-- GIVEN RECORDS --
+++
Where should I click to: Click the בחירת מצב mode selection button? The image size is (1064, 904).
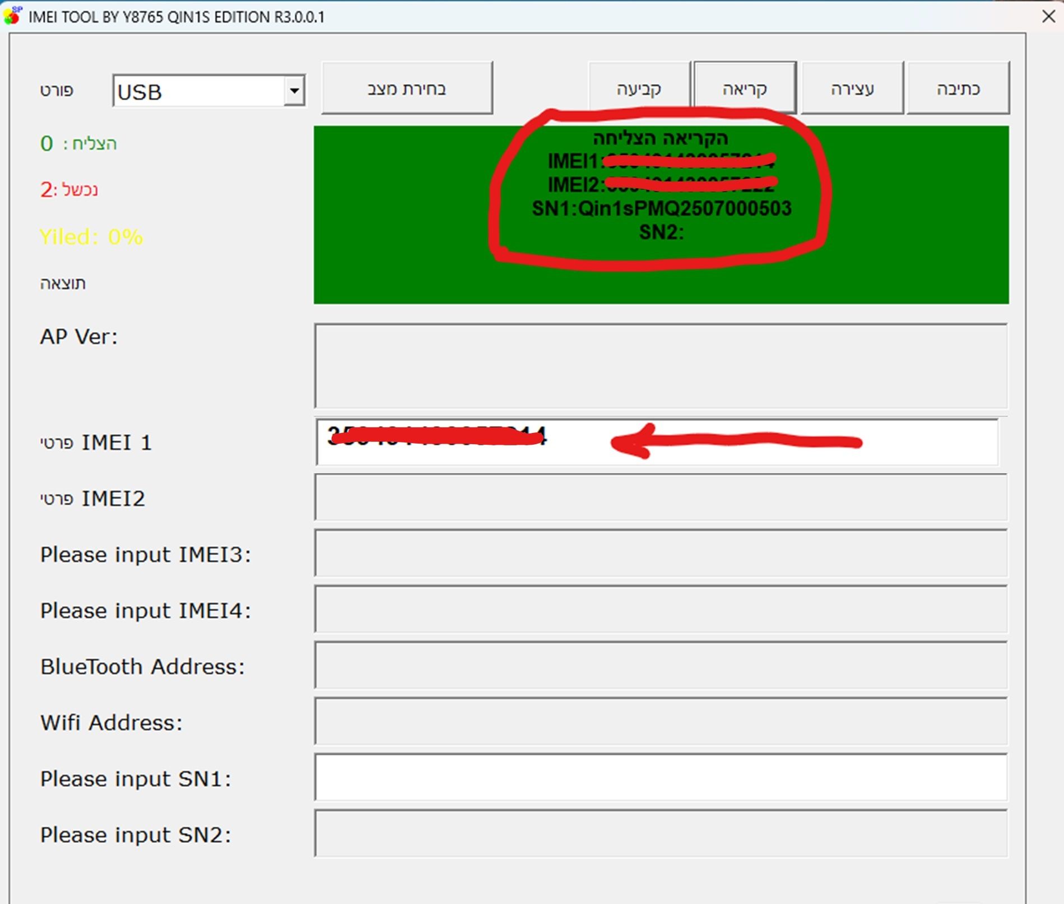pyautogui.click(x=407, y=88)

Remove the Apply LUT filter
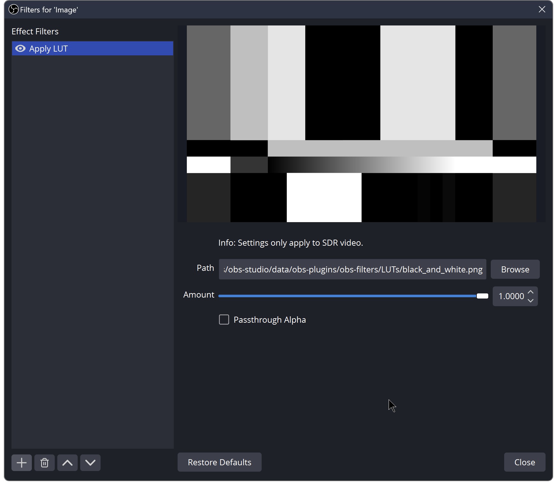point(44,463)
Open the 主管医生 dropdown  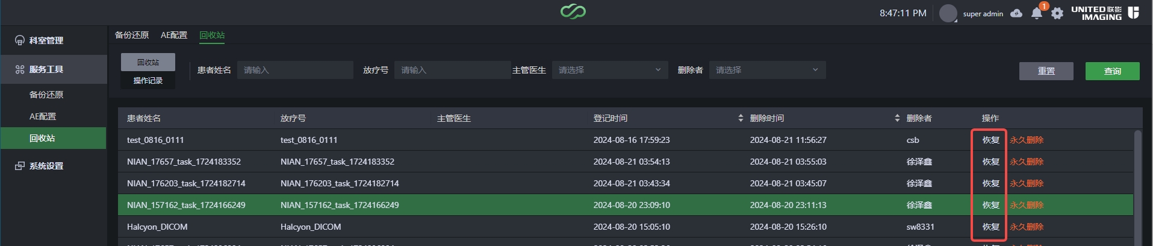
+++
Convert every line of the material into a Markdown table with the columns No. and Line, numbering the rows and skipping blank lines. Leave the pictures out.

| No. | Line |
|---|---|
| 1 | Where should I click to: Click the בחירת מצב mode selection button? The image size is (1064, 904). |
| 2 | pyautogui.click(x=407, y=88) |
| 3 | Remove the Apply LUT filter |
| 4 | point(44,463) |
| 5 | Open the 主管医生 dropdown   |